Wells Fargo profit rises, cost cuts paying off
By Imani Moise and Aparajita Saxena
(Reuters) - Wells Fargo & Co (WFC.N) posted a 32 percent jump in quarterly profit on Friday, as the bank made headway in its cost-cutting plan and worked to put past misdeeds behind it.
Non-interest expenses in the third quarter fell 4.1 percent to $13.8 billion, in the first year-over-year decline this year.
Wells Fargo, the fourth largest U.S. lender by assets, has vowed to chop billions of costs over the next several years. But costs for repaying customers it had previously overcharged and marketing costs to re-brand the company after a string of scandals have kept costs stubbornly high.
Wells has promised to reduce about $3 billion in expenses by 2020. It is closing roughly 800 branches and cutting up to 10 percent of its workforce over the next three years.
Chief Financial Officer John Shrewsberry told reporters on a conference call that other opportunities to reduce costs include scaling back call center operations and non-customer-facing office space.
But even as profits soared due to the cost cuts and a lower tax rate, analysts raised concerns about the company's sluggish revenue and shrinking loan book.
Total loans fell 1 percent to $942.3 billion, and revenue inched 0.4 percent higher during the quarter.
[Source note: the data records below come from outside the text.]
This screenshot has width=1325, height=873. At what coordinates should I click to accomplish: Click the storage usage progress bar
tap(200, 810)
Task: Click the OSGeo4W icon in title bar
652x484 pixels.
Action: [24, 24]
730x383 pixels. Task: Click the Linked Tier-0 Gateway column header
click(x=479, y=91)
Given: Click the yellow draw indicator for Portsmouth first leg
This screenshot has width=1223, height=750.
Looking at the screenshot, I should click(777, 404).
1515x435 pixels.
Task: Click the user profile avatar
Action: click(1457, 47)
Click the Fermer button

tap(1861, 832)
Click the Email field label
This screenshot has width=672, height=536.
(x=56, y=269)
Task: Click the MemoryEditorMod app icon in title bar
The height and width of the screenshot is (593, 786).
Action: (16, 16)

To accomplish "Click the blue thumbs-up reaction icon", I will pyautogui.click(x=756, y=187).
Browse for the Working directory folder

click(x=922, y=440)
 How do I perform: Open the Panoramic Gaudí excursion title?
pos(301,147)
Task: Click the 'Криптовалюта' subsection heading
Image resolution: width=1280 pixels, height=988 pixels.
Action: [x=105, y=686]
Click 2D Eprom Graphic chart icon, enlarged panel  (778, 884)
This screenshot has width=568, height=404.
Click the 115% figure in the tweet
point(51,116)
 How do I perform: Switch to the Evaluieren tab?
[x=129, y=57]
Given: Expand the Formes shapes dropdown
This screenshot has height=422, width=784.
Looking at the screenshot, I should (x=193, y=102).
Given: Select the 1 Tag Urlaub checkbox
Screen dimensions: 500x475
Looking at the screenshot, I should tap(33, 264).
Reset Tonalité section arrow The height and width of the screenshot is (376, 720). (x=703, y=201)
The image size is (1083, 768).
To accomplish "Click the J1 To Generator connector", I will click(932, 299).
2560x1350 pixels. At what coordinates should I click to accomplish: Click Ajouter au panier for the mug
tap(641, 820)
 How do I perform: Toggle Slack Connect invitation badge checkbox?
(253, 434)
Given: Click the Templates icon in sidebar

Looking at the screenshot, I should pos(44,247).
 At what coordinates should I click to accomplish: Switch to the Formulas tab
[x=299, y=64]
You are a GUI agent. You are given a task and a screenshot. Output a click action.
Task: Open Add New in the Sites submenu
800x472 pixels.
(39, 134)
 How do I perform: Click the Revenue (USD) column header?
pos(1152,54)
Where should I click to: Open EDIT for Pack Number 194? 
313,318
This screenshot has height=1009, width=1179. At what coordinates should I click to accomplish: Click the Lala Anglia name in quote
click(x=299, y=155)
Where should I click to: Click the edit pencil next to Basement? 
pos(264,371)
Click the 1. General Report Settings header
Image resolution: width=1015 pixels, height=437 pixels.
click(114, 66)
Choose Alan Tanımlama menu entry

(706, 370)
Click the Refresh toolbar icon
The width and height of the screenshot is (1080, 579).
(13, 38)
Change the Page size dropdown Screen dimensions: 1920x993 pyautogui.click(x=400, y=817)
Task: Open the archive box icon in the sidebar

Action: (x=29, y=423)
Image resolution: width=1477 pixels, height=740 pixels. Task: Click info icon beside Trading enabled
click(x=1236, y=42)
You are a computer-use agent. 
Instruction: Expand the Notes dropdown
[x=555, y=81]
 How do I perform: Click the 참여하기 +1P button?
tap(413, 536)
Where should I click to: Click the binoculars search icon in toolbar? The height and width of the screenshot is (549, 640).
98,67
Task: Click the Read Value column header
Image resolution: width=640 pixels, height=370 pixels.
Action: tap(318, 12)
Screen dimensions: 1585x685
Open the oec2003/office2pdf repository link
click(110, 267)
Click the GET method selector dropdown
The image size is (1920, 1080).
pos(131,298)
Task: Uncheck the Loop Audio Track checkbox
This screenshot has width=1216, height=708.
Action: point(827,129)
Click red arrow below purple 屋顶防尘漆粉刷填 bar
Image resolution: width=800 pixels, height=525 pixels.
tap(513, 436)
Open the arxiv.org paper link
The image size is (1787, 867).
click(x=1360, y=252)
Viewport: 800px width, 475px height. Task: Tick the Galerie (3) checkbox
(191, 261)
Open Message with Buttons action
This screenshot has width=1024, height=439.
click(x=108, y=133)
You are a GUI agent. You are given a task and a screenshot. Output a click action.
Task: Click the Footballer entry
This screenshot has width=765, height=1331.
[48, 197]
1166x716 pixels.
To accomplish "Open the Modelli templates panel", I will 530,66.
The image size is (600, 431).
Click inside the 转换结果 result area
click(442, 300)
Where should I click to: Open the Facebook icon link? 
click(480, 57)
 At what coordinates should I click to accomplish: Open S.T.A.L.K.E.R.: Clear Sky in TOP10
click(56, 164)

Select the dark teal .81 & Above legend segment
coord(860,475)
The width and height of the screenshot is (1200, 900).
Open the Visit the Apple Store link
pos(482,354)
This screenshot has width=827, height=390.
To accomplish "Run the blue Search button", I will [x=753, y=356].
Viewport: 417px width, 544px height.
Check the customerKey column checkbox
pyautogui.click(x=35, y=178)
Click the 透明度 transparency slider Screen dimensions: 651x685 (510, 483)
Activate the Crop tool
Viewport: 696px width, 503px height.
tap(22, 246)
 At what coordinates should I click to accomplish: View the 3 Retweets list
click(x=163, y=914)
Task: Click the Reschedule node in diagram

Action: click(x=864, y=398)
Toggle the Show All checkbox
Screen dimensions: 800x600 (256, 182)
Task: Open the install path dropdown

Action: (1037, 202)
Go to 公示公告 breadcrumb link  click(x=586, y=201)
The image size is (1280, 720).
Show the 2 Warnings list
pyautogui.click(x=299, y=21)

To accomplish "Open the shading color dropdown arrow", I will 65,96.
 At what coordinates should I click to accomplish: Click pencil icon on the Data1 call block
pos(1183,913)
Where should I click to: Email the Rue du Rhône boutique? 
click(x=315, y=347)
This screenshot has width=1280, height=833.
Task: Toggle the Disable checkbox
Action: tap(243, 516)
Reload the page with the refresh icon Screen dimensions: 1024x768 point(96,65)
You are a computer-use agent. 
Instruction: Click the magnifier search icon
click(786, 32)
By comparison JPMorgan Chase & Co (JPM.N) reported a 5.2 percent increase in revenue and a 6 percent jump in average loan balances on Friday.
"Loan and revenue growth remains challenged," said Kyle Sanders, an Edward Jones analyst, in a research note. "This trend could linger in the near term as Wells works to emerge from the Fed's asset growth cap and repair its reputation with consumers."
The Federal Reserve in February ordered Wells to keep its assets below $1.95 million until it had improved its governance and risk controls following a wave of sales practice scandals.
Chief Executive Tim Sloan said on a call with analysts he was hopeful that the bank would not have any new issues.
Analysts said the quarter's results show that Wells is making progress on cleaning up its previous scandals, though worries linger.
"While these results were less noisy than previous quarters, more fallout from prior misdeeds cannot be ruled out,” Allen Tischler, senior vice president with Moody’s Investors Service, said.
Wells Fargo ended the quarter with $1.88 trillion in assets. Its average total deposits declined 3 percent to $1.27 trillion, well under the Fed's $1.95 trillion asset cap.
The bank's executives expect the cap to be lifted in the first half of next year.
Net income applicable to common stockholders rose to $5.45 billion, or $1.13 per share, in the quarter ended Sept. 30, from $4.13 billion, or 83 cents per share, a year ago.
On an adjusted basis, the company narrowly missed analysts' estimates, earning $1.16 per share, compared to estimates of $1.17, according to I/B/E/S data from Refinitiv.